6 de julho de 2007

Ninguém escreve como Somerset Maugham

SOBERBA. «O mundo é um palco e todos os homens simples actores.» WILLIAM SHAKESPEARE
Deve ter sido um cínico de primeira, um burocrata insuportavelmente vaidoso... mas escrevia como ninguém. Falo de Somerset Maugham, escritor no topo das minhas preferências pela sua capacidade de usar a ironia, o estilo omnisciente na composição das suas personagens (longe de serem modelos de conduta) e uma mordacidade contagiante. Se O FIO DA NAVALHA é dos romances mais intensos que li desde sempre, eis que há algumas semanas terminei a leitura de AS PAIXÕES DE JÚLIA, onde novo assombro e admiração literária se instalou... É que Maugham é brilhante ao desconstruir a figura de uma actriz, verdadeiramente uma diva dos palcos, mas incapaz de sentir e viver as emoções da sua vida real. Basicamente, uma mulher que virou simulacro e que, bem no final da história, tem uma das reflexões mais espantosas que alguma vez testemunhei. Por isso, ouso reproduzir:
«O mundo é um palco e todos os homens e mulheres simples actores.» Mas há a ilusão, através da arcada; somos nós, os actores que somos a realidade. Eis a resposta ao Roger. Os outros são a nossa matéria-prima. Nós somos o significado das suas vidas. Pegamos nas emoções ridículas e transformamo-las em arte, com elas criamos beleza, e a sua importância é que constituem o público de que precisamos para nos realizarmos. São os instrumentos em que tocamos e de que serve um instrumento sem alguém para tocar?

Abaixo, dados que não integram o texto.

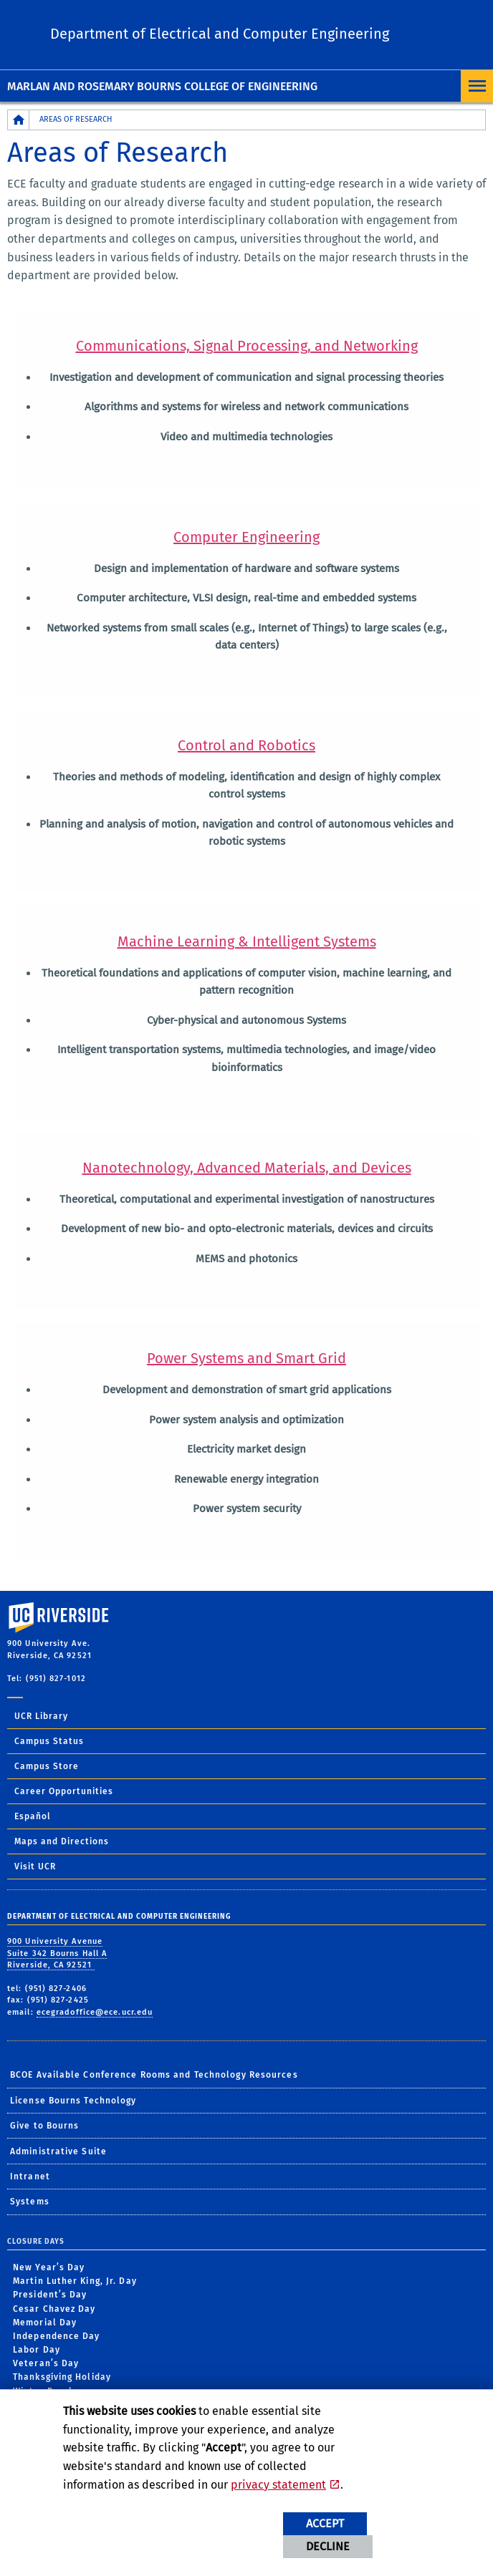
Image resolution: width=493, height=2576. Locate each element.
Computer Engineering (246, 537)
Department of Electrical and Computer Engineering (219, 33)
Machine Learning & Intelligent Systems (247, 941)
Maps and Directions (61, 1841)
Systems (29, 2202)
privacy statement (278, 2485)
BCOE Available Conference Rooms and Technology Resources (154, 2075)
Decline (328, 2546)
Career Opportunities (63, 1791)
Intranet (30, 2176)
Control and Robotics (246, 745)
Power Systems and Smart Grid (246, 1358)
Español (32, 1816)
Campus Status (49, 1741)
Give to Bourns (44, 2126)
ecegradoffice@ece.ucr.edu (95, 2012)
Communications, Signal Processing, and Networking (247, 345)
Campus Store (46, 1766)
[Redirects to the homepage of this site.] (18, 120)
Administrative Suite (58, 2151)
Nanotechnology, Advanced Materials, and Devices (246, 1167)
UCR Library (41, 1716)
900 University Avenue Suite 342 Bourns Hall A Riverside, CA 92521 (57, 1953)
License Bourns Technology (73, 2101)
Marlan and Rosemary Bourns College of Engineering (162, 86)
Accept (325, 2523)
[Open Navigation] (477, 86)
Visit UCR (35, 1866)
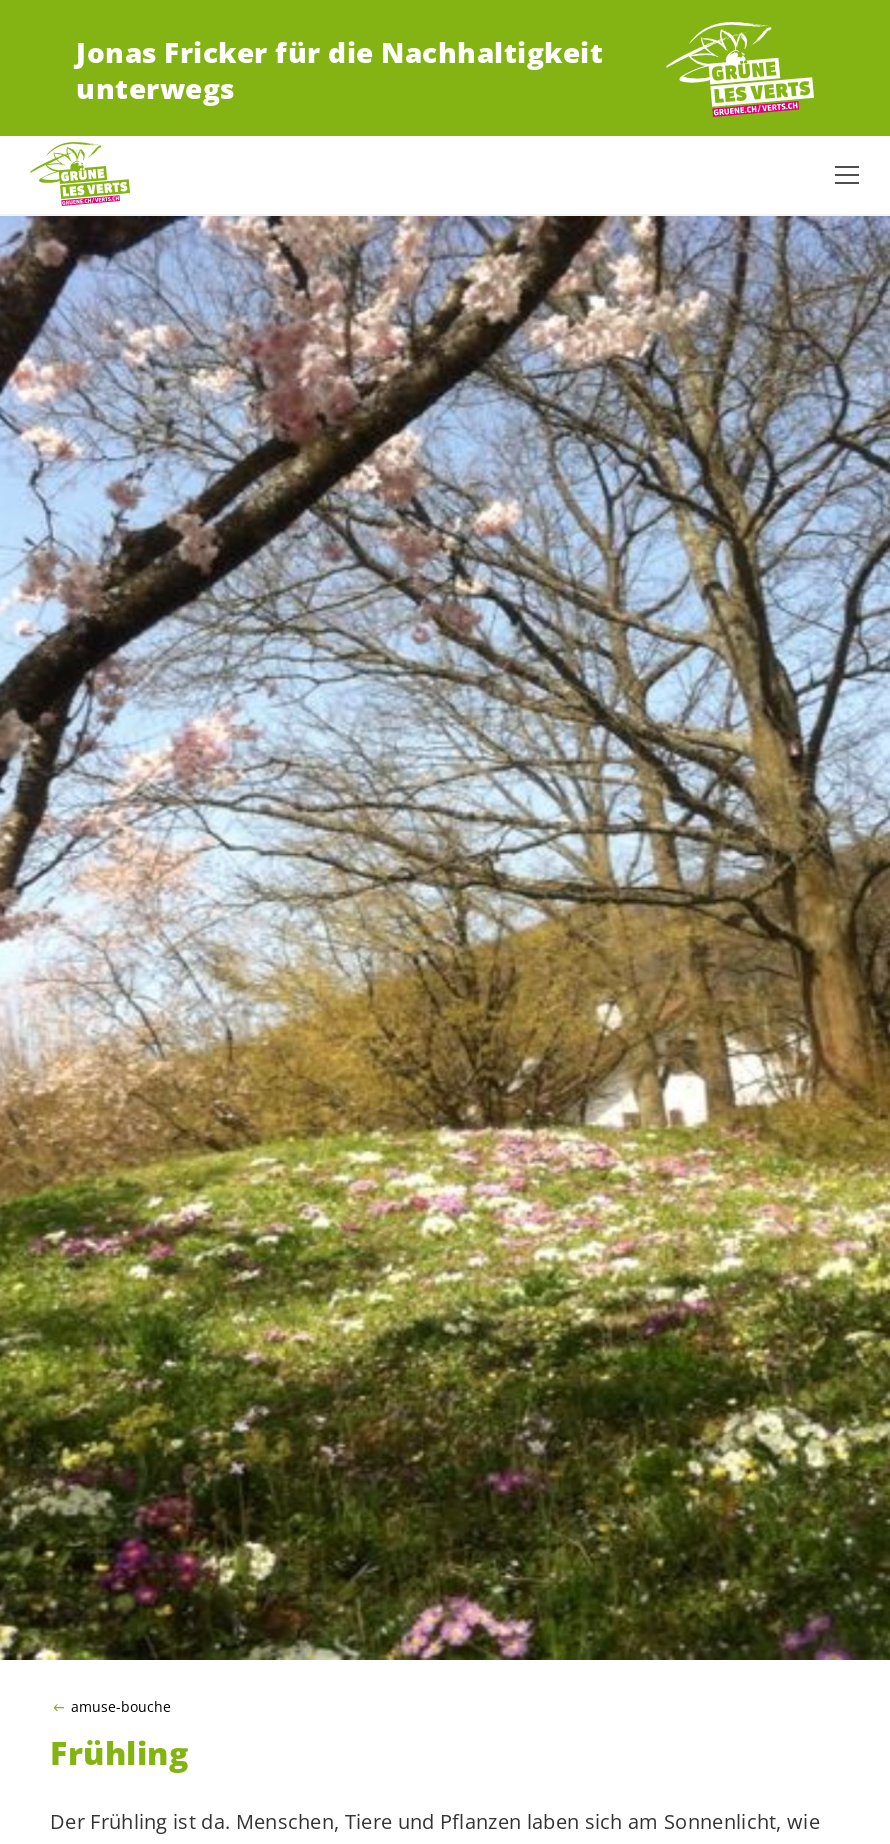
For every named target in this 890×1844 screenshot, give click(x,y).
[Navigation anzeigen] (847, 175)
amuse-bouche (121, 1707)
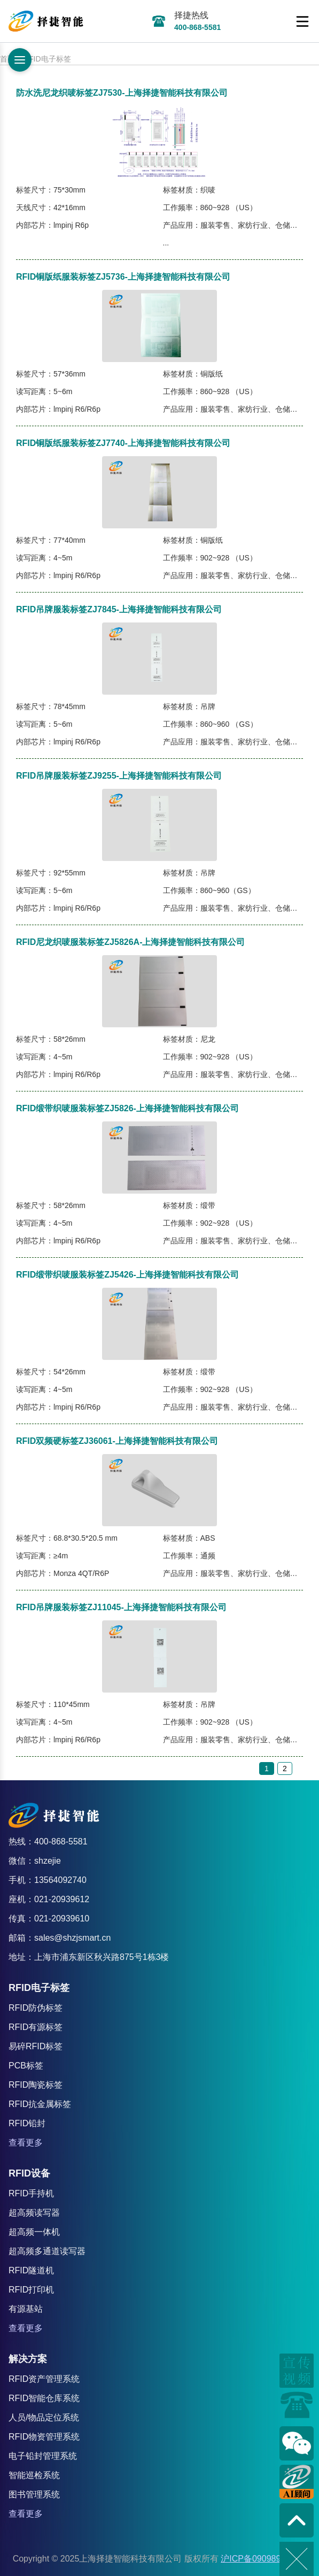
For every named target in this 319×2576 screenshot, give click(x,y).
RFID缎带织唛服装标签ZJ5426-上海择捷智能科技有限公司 (127, 1274)
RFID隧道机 (31, 2270)
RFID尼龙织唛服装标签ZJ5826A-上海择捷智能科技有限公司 (130, 942)
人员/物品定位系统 (44, 2417)
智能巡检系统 (34, 2475)
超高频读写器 (34, 2212)
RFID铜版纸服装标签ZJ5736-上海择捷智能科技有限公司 (123, 276)
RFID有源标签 (36, 2027)
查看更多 (26, 2142)
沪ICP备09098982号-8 (263, 2558)
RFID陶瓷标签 (36, 2084)
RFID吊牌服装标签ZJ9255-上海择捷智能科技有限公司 (119, 775)
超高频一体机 (34, 2231)
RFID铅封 (27, 2123)
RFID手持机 (31, 2193)
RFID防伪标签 (36, 2007)
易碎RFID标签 (36, 2046)
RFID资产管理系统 (44, 2378)
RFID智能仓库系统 (44, 2398)
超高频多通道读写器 (47, 2251)
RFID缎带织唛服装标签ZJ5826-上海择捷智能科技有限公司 (127, 1108)
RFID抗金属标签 (40, 2104)
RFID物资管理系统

Com uma apropriação desarmante, Júlia, a actriz dominadora, prefere a realidade da máscara. Parece simples, mas não é... Consta que esta obra do argumentista britânico foi adaptada com algum empenho para cinema, pela mão de István Szabo, mas o filme foi essencialmente elogiado pela composição de Anette Bening (nomeada para o Óscar). Ainda não o vi... mas o prazer da leitura da obra já ninguém me tira.